- Date : 31/08/2021
- Read: 5 mins
An encouraging monsoon increases agricultural output, results in employment generation, pushes auto sales, and boosts consumer demand, thereby impacting all avenues of investment.
The monsoon in India is a major macroeconomic event that is enthusiastically tracked by investors. Deficient or excess rainfall leads to crop losses, resulting in lower earnings for farmers and also reduced rural demand and sales.
The southwest monsoon, which typically arrives in June and continues till September, is a crucial source of water and is necessary for agriculture, industry, and households in the country. More than 75% of India’s annual rainfall occurs during this period.
Often, a deficient rainfall forecast results in a dip in the equity market the following day, while a normal rainfall forecast result leads to sharper reactions on both sides. A good monsoon comes as a relief and sentiment booster for market participants.
What explains this phenomenon? Well, monsoon rains are crucial for agriculture output as over 55% of arable land is rain-fed. When it comes to food production, nearly 44% of the total produce depends on the June-September southwest monsoon.

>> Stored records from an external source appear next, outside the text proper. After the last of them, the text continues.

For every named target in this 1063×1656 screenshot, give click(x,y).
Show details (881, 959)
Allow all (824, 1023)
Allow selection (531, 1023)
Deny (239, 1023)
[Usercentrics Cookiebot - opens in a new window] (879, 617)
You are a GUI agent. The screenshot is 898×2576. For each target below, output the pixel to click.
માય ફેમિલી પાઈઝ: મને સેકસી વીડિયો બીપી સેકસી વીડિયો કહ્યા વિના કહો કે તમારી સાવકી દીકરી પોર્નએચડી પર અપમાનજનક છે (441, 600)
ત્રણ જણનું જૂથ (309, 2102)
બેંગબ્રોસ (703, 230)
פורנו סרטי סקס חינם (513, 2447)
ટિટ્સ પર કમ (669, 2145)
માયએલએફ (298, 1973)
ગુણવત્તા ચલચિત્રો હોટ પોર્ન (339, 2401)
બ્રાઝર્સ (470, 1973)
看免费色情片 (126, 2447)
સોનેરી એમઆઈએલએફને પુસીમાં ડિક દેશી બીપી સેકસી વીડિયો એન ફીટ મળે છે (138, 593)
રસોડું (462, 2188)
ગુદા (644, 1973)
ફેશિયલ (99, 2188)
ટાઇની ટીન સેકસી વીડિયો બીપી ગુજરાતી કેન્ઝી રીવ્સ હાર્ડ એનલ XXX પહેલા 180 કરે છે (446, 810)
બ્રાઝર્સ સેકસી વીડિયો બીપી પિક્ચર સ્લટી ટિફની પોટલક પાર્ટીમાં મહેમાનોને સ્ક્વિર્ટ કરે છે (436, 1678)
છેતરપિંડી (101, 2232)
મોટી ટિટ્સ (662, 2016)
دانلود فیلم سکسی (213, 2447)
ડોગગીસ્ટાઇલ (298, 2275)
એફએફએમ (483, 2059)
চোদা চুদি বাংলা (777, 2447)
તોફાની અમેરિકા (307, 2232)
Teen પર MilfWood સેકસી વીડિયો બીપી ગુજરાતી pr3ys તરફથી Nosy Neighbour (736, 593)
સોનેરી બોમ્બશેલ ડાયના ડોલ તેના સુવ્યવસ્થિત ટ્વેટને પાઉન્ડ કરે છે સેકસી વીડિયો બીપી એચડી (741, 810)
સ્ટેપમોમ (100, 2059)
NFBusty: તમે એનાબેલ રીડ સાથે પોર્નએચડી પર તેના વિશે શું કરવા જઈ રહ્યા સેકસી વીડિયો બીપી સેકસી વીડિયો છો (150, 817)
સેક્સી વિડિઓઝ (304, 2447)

Good rains have the potential to boost growth in the agricultural sector, thereby contributing to headline growth. On the flip side, inadequate rain has the capability to shave off 30-50 basis points from the growth forecast.
Impact on agriculture
The monsoon is a key factor affecting stock markets and the entire economy, given the massive agricultural activity in India. Monsoon rains are critical for the farm sector, which accounts for about 15% of India’s $2.5 trillion economy and employs more than half of India’s 1.3 billion population.
Considering the huge reliance on agriculture as a source of income, adequate rain implies a bumper harvest of crops, which makes farmers cash-rich. As monsoon brings cheer in rural areas, it boosts rural demand and spurs economic growth. This translates into pent-up demand and larger spend on consumer durables, FMCG goods, tractors, fertilisers and pesticides, among others.
The result? Companies operating in these sectors, along with industries providing raw material to them, stand to gain.
Impact on stock markets
If you have invested in stocks of the companies operating in the sectors mentioned above, your investment too will gain. All companies with an exposure to the rural segment ride on the hope of better sales, translating into better earnings for these companies in the future quarters.
Early monsoon is always a sign of happiness for the stock markets. Usually, markets react positively to normal or above average monsoon due to increased farm production.
Industries that stand to gain
Some companies that stand to gain from good monsoon are those engaged in the manufacturing of packaged goods, two-wheelers, tractors, consumer durables, and fertilisers. On the other hand, some sectors like cement, infrastructure, and building construction are negatively affected due to the monsoon as construction activity is halted during these months, leading to sluggish performance of these companies.
So, if you have invested in the stocks of companies engaged in the above activities, your investment may get negatively impacted.
Is there a flip side?
There’s another way to look at this – any fall in the stock market due to monsoon concerns is always a fresh buying opportunity. Secondly, if the monsoon is good, even the government can push reforms. And this again benefits all kinds of investments. Any negative news about the monsoon will cause a huge negative sentiment as companies with rural exposure come under stress owing to tepid sales.
Impact on inflation
A poor monsoon delays planting and produces smaller yields and lower output of water-intensive kharif crops such as rice, corn, sugarcane, and oilseeds. There is an indirect correlation as this drives up prices due to a demand-supply mismatch and accelerates food inflation, which is a key focus area for India’s central bank for lowering interest rates.
So, the first few months of rainfall are crucial for Kharif production. Deficient monsoon also affects the rabi crop-growing season, which is almost completely dependent on irrigation.
A normal monsoon indicates that food inflation remains in check, ensuring that consumer price index (CPI)-based inflation is at an average of 5%. In case if the monsoon is as expected, this could lead to a repo rate cut of at least 25 basis points.
Impact on gold
Historically, there has always been a correlation between gold consumption and the monsoon. A good monsoon leads to increased disposable income in the hands of the rural populace, which in turn leads to higher investments in gold. Two-thirds of India’s gold demand comes from rural areas.
Gold is the ultimate store of value for Indian farmers. If demand rises, price of gold will also increase. So, if you have made an investment in gold, it will stand to benefit. In the case of a good monsoon, demand could rise by as much as 10%.
The amount of rainfall affects food production in the country, but this doesn’t necessarily translate into a macroeconomic impact due to food supply management by the government and availability of stored water in the reservoirs.